#### TASK GOAL:
Give back all of the data, word for word.
=====
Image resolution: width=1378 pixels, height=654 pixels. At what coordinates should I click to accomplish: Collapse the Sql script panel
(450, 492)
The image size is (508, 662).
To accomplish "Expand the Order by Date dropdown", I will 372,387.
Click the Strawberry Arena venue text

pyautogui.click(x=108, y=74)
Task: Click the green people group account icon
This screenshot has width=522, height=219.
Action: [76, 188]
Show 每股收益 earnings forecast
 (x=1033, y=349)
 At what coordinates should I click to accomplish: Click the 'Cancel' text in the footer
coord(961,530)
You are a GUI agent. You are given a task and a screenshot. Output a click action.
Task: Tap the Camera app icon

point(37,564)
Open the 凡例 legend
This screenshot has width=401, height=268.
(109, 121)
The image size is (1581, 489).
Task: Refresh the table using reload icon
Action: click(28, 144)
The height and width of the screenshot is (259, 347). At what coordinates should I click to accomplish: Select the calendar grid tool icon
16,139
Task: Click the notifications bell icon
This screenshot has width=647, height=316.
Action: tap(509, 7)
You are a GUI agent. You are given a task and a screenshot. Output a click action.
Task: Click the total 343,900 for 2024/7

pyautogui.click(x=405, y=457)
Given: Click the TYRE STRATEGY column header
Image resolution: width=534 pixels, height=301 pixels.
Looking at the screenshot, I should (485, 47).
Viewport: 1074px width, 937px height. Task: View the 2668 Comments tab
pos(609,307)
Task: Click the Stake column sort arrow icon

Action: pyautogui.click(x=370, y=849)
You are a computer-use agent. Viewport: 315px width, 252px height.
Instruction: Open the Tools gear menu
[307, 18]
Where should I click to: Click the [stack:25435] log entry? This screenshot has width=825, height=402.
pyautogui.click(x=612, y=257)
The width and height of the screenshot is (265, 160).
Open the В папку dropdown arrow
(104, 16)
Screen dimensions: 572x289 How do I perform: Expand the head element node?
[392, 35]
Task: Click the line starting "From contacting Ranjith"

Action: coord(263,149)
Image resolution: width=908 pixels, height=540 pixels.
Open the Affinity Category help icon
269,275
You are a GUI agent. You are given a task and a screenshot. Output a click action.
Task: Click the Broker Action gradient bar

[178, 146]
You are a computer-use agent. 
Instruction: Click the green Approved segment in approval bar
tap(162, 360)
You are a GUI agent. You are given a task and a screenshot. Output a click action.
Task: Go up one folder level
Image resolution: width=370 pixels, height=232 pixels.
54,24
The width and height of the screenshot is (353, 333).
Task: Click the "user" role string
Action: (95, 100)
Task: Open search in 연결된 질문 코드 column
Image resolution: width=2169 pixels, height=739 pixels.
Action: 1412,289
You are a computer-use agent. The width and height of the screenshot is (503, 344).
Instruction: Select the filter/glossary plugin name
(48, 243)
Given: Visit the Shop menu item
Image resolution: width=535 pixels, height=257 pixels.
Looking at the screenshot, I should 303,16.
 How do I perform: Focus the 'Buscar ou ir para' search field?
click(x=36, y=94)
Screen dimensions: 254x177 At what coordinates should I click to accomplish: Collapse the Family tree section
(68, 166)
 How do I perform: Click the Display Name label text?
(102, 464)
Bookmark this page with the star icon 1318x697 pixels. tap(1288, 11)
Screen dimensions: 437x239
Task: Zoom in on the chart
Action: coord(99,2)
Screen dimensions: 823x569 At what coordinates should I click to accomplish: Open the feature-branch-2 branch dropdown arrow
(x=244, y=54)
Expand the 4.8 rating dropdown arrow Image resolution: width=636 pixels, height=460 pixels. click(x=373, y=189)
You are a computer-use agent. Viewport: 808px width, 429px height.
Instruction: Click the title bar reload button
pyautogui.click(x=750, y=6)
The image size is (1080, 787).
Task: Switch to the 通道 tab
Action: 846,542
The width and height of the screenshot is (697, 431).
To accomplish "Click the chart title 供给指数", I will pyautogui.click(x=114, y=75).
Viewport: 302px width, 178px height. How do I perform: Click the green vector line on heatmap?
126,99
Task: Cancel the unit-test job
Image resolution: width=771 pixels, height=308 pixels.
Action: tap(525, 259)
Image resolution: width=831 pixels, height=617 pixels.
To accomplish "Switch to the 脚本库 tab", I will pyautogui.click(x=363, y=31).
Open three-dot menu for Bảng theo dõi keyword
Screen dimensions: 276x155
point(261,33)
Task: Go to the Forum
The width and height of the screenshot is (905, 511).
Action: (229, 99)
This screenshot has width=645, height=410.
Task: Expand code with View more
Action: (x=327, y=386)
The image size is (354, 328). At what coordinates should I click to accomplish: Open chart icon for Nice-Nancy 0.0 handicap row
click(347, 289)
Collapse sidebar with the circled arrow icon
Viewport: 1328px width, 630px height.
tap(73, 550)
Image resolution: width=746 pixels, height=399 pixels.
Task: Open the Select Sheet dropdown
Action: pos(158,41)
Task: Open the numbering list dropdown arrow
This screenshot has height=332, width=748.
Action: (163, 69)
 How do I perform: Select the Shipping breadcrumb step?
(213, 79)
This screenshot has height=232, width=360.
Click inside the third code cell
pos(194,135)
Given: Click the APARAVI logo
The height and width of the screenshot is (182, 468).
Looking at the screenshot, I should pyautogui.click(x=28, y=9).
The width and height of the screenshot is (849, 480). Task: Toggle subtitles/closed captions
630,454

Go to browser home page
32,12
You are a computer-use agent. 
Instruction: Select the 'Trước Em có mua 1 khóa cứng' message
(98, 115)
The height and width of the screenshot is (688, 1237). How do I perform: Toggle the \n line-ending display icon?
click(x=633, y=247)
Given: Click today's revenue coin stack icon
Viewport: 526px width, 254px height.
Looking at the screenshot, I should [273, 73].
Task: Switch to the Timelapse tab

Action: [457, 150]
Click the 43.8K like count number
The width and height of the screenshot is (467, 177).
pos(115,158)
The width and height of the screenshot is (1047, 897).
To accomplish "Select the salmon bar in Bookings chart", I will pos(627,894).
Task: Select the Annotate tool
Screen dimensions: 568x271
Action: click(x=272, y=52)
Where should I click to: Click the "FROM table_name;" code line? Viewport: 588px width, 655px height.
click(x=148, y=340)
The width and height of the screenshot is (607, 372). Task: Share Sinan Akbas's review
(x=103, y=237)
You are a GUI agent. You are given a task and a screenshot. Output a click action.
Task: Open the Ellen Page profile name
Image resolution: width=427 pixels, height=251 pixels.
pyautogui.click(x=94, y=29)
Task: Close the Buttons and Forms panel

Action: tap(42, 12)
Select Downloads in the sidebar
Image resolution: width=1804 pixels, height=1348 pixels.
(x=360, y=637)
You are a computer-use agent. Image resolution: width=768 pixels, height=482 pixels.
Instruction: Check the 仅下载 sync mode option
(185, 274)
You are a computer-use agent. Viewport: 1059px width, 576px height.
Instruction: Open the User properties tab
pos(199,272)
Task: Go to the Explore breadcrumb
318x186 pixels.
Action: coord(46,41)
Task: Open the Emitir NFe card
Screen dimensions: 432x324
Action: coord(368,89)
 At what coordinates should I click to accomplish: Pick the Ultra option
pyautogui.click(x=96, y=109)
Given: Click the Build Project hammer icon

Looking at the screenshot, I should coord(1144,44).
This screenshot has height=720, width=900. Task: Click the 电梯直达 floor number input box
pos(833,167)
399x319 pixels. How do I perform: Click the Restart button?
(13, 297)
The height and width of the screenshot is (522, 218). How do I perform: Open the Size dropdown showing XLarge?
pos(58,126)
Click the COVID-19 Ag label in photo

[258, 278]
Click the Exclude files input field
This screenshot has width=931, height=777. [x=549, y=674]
=====
#### SOLUTION FOR THIS EXERCISE:
Image resolution: width=1378 pixels, height=654 pixels. At what coordinates should I click to accomplish: Collapse the Sql script panel
(450, 492)
The image size is (508, 662).
To accomplish "Expand the Order by Date dropdown", I will 372,387.
Click the Strawberry Arena venue text

pyautogui.click(x=108, y=74)
Task: Click the green people group account icon
This screenshot has width=522, height=219.
Action: [76, 188]
Show 每股收益 earnings forecast
 (x=1033, y=349)
 At what coordinates should I click to accomplish: Click the 'Cancel' text in the footer
coord(961,530)
You are a GUI agent. You are given a task and a screenshot. Output a click action.
Task: Tap the Camera app icon

point(37,564)
Open the 凡例 legend
This screenshot has width=401, height=268.
(109, 121)
The image size is (1581, 489).
Task: Refresh the table using reload icon
Action: click(28, 144)
The height and width of the screenshot is (259, 347). At what coordinates should I click to accomplish: Select the calendar grid tool icon
16,139
Task: Click the notifications bell icon
This screenshot has width=647, height=316.
Action: tap(509, 7)
You are a GUI agent. You are given a task and a screenshot. Output a click action.
Task: Click the total 343,900 for 2024/7

pyautogui.click(x=405, y=457)
Given: Click the TYRE STRATEGY column header
Image resolution: width=534 pixels, height=301 pixels.
Looking at the screenshot, I should (485, 47).
Viewport: 1074px width, 937px height. Task: View the 2668 Comments tab
pos(609,307)
Task: Click the Stake column sort arrow icon

Action: pyautogui.click(x=370, y=849)
You are a computer-use agent. Viewport: 315px width, 252px height.
Instruction: Open the Tools gear menu
[307, 18]
Where should I click to: Click the [stack:25435] log entry? This screenshot has width=825, height=402.
pyautogui.click(x=612, y=257)
The width and height of the screenshot is (265, 160).
Open the В папку dropdown arrow
(104, 16)
Screen dimensions: 572x289 How do I perform: Expand the head element node?
[392, 35]
Task: Click the line starting "From contacting Ranjith"

Action: coord(263,149)
Image resolution: width=908 pixels, height=540 pixels.
Open the Affinity Category help icon
269,275
You are a GUI agent. You are given a task and a screenshot. Output a click action.
Task: Click the Broker Action gradient bar

[178, 146]
You are a computer-use agent. 
Instruction: Click the green Approved segment in approval bar
tap(162, 360)
You are a GUI agent. You are given a task and a screenshot. Output a click action.
Task: Go up one folder level
Image resolution: width=370 pixels, height=232 pixels.
54,24
The width and height of the screenshot is (353, 333).
Task: Click the "user" role string
Action: (95, 100)
Task: Open search in 연결된 질문 코드 column
Image resolution: width=2169 pixels, height=739 pixels.
Action: 1412,289
You are a computer-use agent. The width and height of the screenshot is (503, 344).
Instruction: Select the filter/glossary plugin name
(48, 243)
Given: Visit the Shop menu item
Image resolution: width=535 pixels, height=257 pixels.
Looking at the screenshot, I should 303,16.
 How do I perform: Focus the 'Buscar ou ir para' search field?
click(x=36, y=94)
Screen dimensions: 254x177 At what coordinates should I click to accomplish: Collapse the Family tree section
(68, 166)
 How do I perform: Click the Display Name label text?
(102, 464)
Bookmark this page with the star icon 1318x697 pixels. tap(1288, 11)
Screen dimensions: 437x239
Task: Zoom in on the chart
Action: coord(99,2)
Screen dimensions: 823x569 At what coordinates should I click to accomplish: Open the feature-branch-2 branch dropdown arrow
(x=244, y=54)
Expand the 4.8 rating dropdown arrow Image resolution: width=636 pixels, height=460 pixels. click(x=373, y=189)
You are a computer-use agent. Viewport: 808px width, 429px height.
Instruction: Click the title bar reload button
pyautogui.click(x=750, y=6)
The image size is (1080, 787).
Task: Switch to the 通道 tab
Action: 846,542
The width and height of the screenshot is (697, 431).
To accomplish "Click the chart title 供给指数", I will pyautogui.click(x=114, y=75).
Viewport: 302px width, 178px height. How do I perform: Click the green vector line on heatmap?
126,99
Task: Cancel the unit-test job
Image resolution: width=771 pixels, height=308 pixels.
Action: tap(525, 259)
Image resolution: width=831 pixels, height=617 pixels.
To accomplish "Switch to the 脚本库 tab", I will pyautogui.click(x=363, y=31).
Open three-dot menu for Bảng theo dõi keyword
Screen dimensions: 276x155
point(261,33)
Task: Go to the Forum
The width and height of the screenshot is (905, 511).
Action: (229, 99)
This screenshot has width=645, height=410.
Task: Expand code with View more
Action: (x=327, y=386)
The image size is (354, 328). At what coordinates should I click to accomplish: Open chart icon for Nice-Nancy 0.0 handicap row
click(347, 289)
Collapse sidebar with the circled arrow icon
Viewport: 1328px width, 630px height.
tap(73, 550)
Image resolution: width=746 pixels, height=399 pixels.
Task: Open the Select Sheet dropdown
Action: pos(158,41)
Task: Open the numbering list dropdown arrow
This screenshot has height=332, width=748.
Action: (163, 69)
 How do I perform: Select the Shipping breadcrumb step?
(213, 79)
This screenshot has height=232, width=360.
Click inside the third code cell
pos(194,135)
Given: Click the APARAVI logo
The height and width of the screenshot is (182, 468).
Looking at the screenshot, I should pyautogui.click(x=28, y=9).
The width and height of the screenshot is (849, 480). Task: Toggle subtitles/closed captions
630,454

Go to browser home page
32,12
You are a computer-use agent. 
Instruction: Select the 'Trước Em có mua 1 khóa cứng' message
(98, 115)
The height and width of the screenshot is (688, 1237). How do I perform: Toggle the \n line-ending display icon?
click(x=633, y=247)
Given: Click today's revenue coin stack icon
Viewport: 526px width, 254px height.
Looking at the screenshot, I should [273, 73].
Task: Switch to the Timelapse tab

Action: [457, 150]
Click the 43.8K like count number
The width and height of the screenshot is (467, 177).
pos(115,158)
The width and height of the screenshot is (1047, 897).
To accomplish "Select the salmon bar in Bookings chart", I will pos(627,894).
Task: Select the Annotate tool
Screen dimensions: 568x271
Action: click(x=272, y=52)
Where should I click to: Click the "FROM table_name;" code line? Viewport: 588px width, 655px height.
click(x=148, y=340)
The width and height of the screenshot is (607, 372). Task: Share Sinan Akbas's review
(x=103, y=237)
You are a GUI agent. You are given a task and a screenshot. Output a click action.
Task: Open the Ellen Page profile name
Image resolution: width=427 pixels, height=251 pixels.
pyautogui.click(x=94, y=29)
Task: Close the Buttons and Forms panel

Action: tap(42, 12)
Select Downloads in the sidebar
Image resolution: width=1804 pixels, height=1348 pixels.
(x=360, y=637)
You are a computer-use agent. Image resolution: width=768 pixels, height=482 pixels.
Instruction: Check the 仅下载 sync mode option
(185, 274)
You are a computer-use agent. Viewport: 1059px width, 576px height.
Instruction: Open the User properties tab
pos(199,272)
Task: Go to the Explore breadcrumb
318x186 pixels.
Action: coord(46,41)
Task: Open the Emitir NFe card
Screen dimensions: 432x324
Action: coord(368,89)
 At what coordinates should I click to accomplish: Pick the Ultra option
pyautogui.click(x=96, y=109)
Given: Click the Build Project hammer icon

Looking at the screenshot, I should coord(1144,44).
This screenshot has height=720, width=900. Task: Click the 电梯直达 floor number input box
pos(833,167)
399x319 pixels. How do I perform: Click the Restart button?
(13, 297)
The height and width of the screenshot is (522, 218). How do I perform: Open the Size dropdown showing XLarge?
pos(58,126)
Click the COVID-19 Ag label in photo

[258, 278]
Click the Exclude files input field
This screenshot has width=931, height=777. [x=549, y=674]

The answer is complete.